The US House of Representatives passed a bill dubbed “Eliminate Barrier to Innovation Act of 2021” (H.R. 1602). The bill aims to create an entity predominantly made up of employees from two regulatory bodies, the US Securities and Exchange Commission (SEC) and the Commodities and Futures Trading Commission (CFTC), with the goal of overseeing cryptocurrencies together.

It has currently made its way to the Senate for approval, and if passed by the Senate, the bill will therefore effectively establish a digital asset working task force.

The bill is co-sponsored by Majority Leader Patrick McHenry (R-NC) from the House Financial Services Committee and Chairman Stephen Lynch (D-MA) of the FinTech Task Force. Republican leader McHenry said:

“What we need is a conversation between those two entities (SEC and CFTC) about the nature of digital assets and cryptocurrencies.”

McHenry remarked that often, with each agency separately ruling cryptocurrencies as either securities or commodities, a huge regulatory gap is often left for this emerging asset class, which is problematic and can be a hindrance to innovation. “American citizens are missing out on innovation and the upside of those innovations. This one of the few pieces of tech in the last 100 years that the U.S. has not been the drivers of,” remarked McHenry.

If passed by President Biden, the bill will be one of its kind, as a crypto-focused task force has yet to be erected in the United States.

In addition to being made up of SEC and CFTC members, the task force will also include at least one representative from each of these six categories, according to Forbes: Financial technology companies providing digital assets; Financial firms under the jurisdiction of the SEC or CFTC; Institutions or organizations engaged in academic research or advocacy on digital assets; small businesses engaged in financial technology; investor protection organizations, and institutions and organizations that support investment in historically-underserved businesses.

The crypto-centered task force will need to assemble a report on the regulatory frameworks for digital assets, and assess how a lack of regulatory clarity for cryptocurrencies has impacted primary and secondary markets. Additionally, the task force will need to measure the regulatory framework for cryptocurrencies established in the US against that established in other countries.

The crypto task force will then need to provide recommendations on how to improve the situations of digital asset markets as well as establish strategies to reduce fraud and cash manipulation. it would also need to evaluate whether digital assets are compliant with the Bank Secrecy Act policies. The report will then be sent to House and Senate Committees, as well as the SEC and the CFTC to help them in making regulatory decisions regarding crypto.
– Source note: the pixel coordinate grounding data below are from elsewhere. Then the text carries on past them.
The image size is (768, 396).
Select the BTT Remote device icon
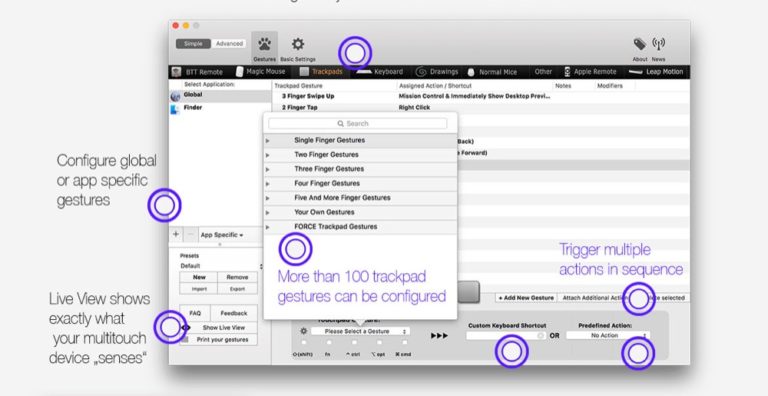[x=176, y=72]
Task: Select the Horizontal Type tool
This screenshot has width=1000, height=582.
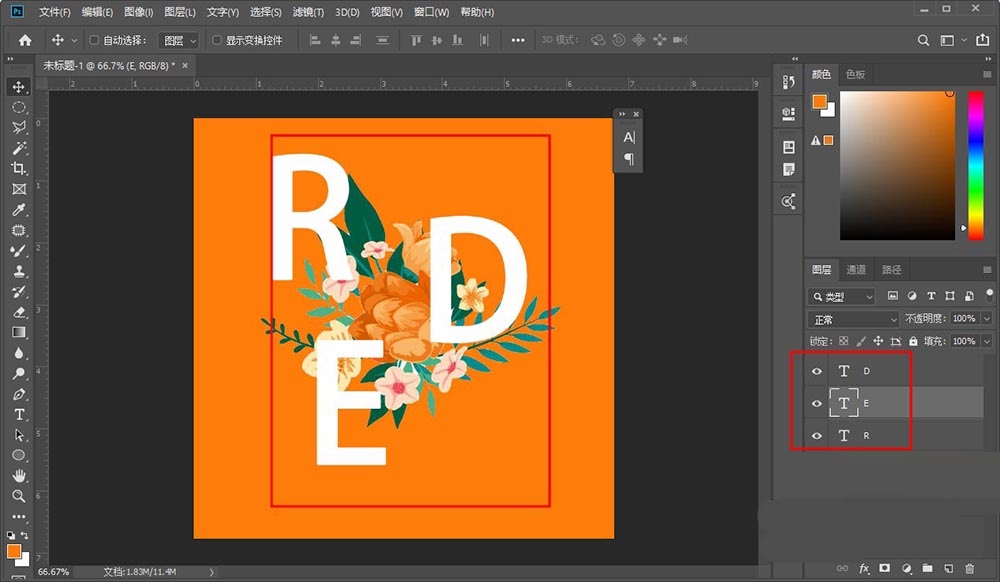Action: pos(18,413)
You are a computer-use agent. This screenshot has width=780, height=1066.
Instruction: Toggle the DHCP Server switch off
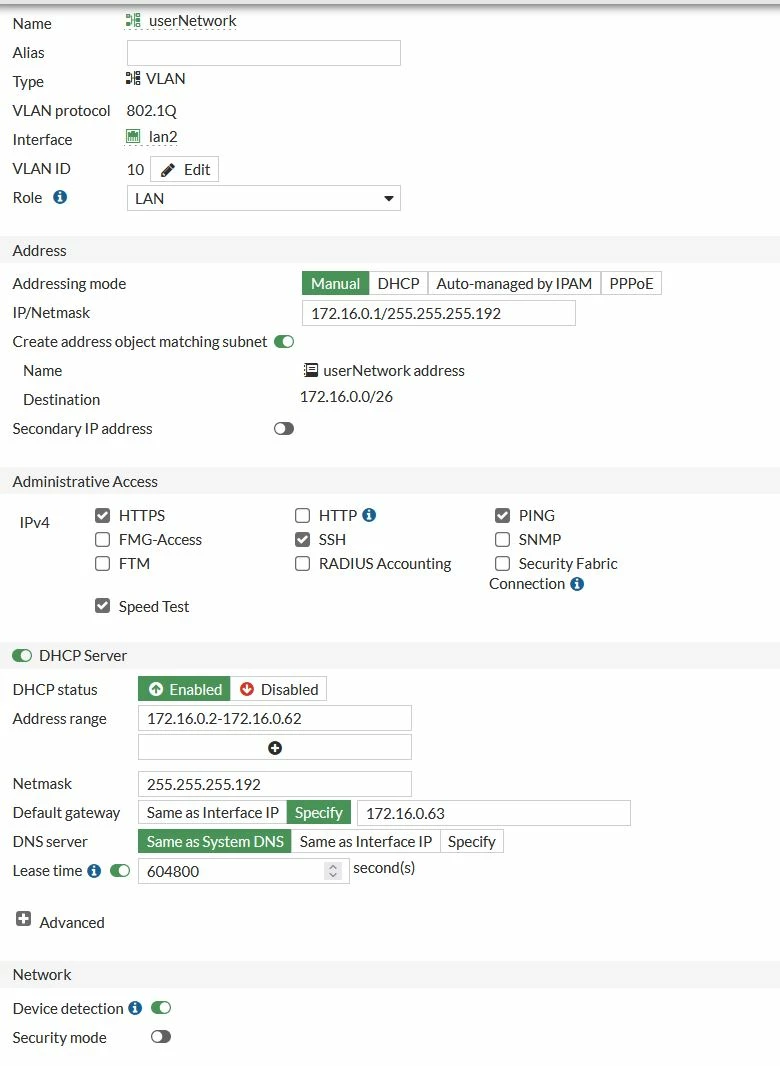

Safe Harbor proposal for crypto  

Currently, with the cryptocurrency market estimated at over $2 trillion dollars, many financial and banking institutions worldwide have re-evaluated the potential of this nascent asset class. Recently, SEC Commissioner Hester Peirce, also known as ‘Crypto Mom’ for her active and welcoming stance regarding blockchain technology and crypto, released a safe harbor proposal designed to accommodate and encourage digital innovation.

The proposal suggests a three-year “grace period” where blockchain developers will be allowed to prove the extent to which the network they built is decentralized. Additionally, this will enable a more careful approach in considering whether their proposed token offering is in violation of US securities laws.

China ramps up CBDC efforts

This is a step forward and may be beneficial for the crypto economy to thrive in the US. Although many US-based firms have scrambled to enable cryptocurrency payments and integrate them into their business model, their deployment of digital payments still appear delayed in comparison with China.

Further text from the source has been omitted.